I wrote X-Plane and this is where I post my DEVELOPER PREVIEWS, AKA “SECRET BETAS”!

11.40 BETA-1 IS HERE NOW! (went live on Sept 10, 2019)

This is REFERRED to in my VIDEO BELOW as BETA-3 because it is the third version of 11.40 that I have released, but the installer calls it beta-1 because it is the first full public beta!

So just get your installer from X-Plane.com if you have not already and and run it WITH THE BETA BOX CHECKED and you will get 11.40b1 which is the latest as of this writing.


And here are the release notes!

Oh, you want it in WRITING????

OK fine:

Stall is now TRIPPED and you really have to lower the nose to recover the non-separated flow, as per reality.

This really drops a wing more in the stall!

Rotor bouce back in ground effect now modulated by forward speed.

Which is cool and causes a little bit of settle as you start to get going before ETL.

Thermals for gliders are found per element now,

So the glider raises a wing in the edge of a thermal.

New wind PROFILE from wind sock to ground

This is from data on wind above ground carefully compiled for wind turbines!!! Har!

So while the metar or real weather or other weather setting sets the wind at 10 meters (the wind sock height), the profile from that down to the ground (by definition 0 for the atoms touching the pavement, and a curve in between) follows the wind turbine wind profile model


Now we have EXHAUST THRUST as well for the turbines and recips!


Default menu.

Engines screen.

Engines 1 tab.

Top sort of close to the right.


Enter how many pounds of thrust the exhaust puts out per horsepower output of the engine.

We find it to be about 0.10 for the PT-6 turbines, and is almost certainly very close to 0 for any reciprocating engine.

Wake turbulence, better to track other planes!

Command-m to see wake turbulence from your plane and others when in flight.

Fly into the wake if you like!

3-D per-plane wake turbulence following wind and settling profile!

Some of this wake turbulence tech comes from Xavion, where I developed it to avoid (another) wake-turbulence hit in the real airplane.

Better propwash swirl based on 4 different tech reports!

Now we have thew swirl angles at all radial distributions dialed in!

The insight here was to NOT track propwash swirl in meters per second, but instead track it in degrees of swirl from straight aft!

In reality, the SWIRL ANGLE does NOT change with propwash speed or longitudinal location along the propwash stream tube, so tracking this swirl ANGLE in X-Plane instead of swirl SPEED gives us the most accurate propwash swirl in all locations, no matter how far behind the prop. Now, X-Plane uses the efficiency and drag of the prop to estimate the swirl angle using conservation of energy, and then applying that swirl angle at all prop radial locations according experimental data, and holding that swirl as you move aft in the prop stream tube as per experimental data. So this is a very nice start with analytical conservation of energy to DETERMINE the swirl, then using empirical data to apply that swirl at the right places in the prop stream tube. So X-Plane now tracks experimental data very very very well in propwash swirl!

INFORMATION SUPPLIED ::

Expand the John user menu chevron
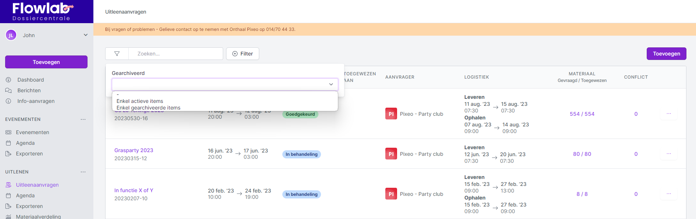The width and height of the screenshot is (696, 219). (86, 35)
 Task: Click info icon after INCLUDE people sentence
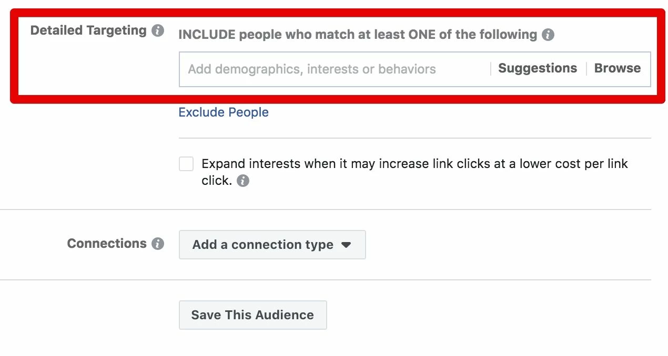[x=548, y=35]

PROBLEM TO WORK ON :: From the X-Plane beta notes, copy out everything from "Engines screen." down to "when in flight.".

THE REPLY ::
Engines screen.

Engines 1 tab.

Top sort of close to the right.


Enter how many pounds of thrust the exhaust puts out per horsepower output of the engine.

We find it to be about 0.10 for the PT-6 turbines, and is almost certainly very close to 0 for any reciprocating engine.

Wake turbulence, better to track other planes!

Command-m to see wake turbulence from your plane and others when in flight.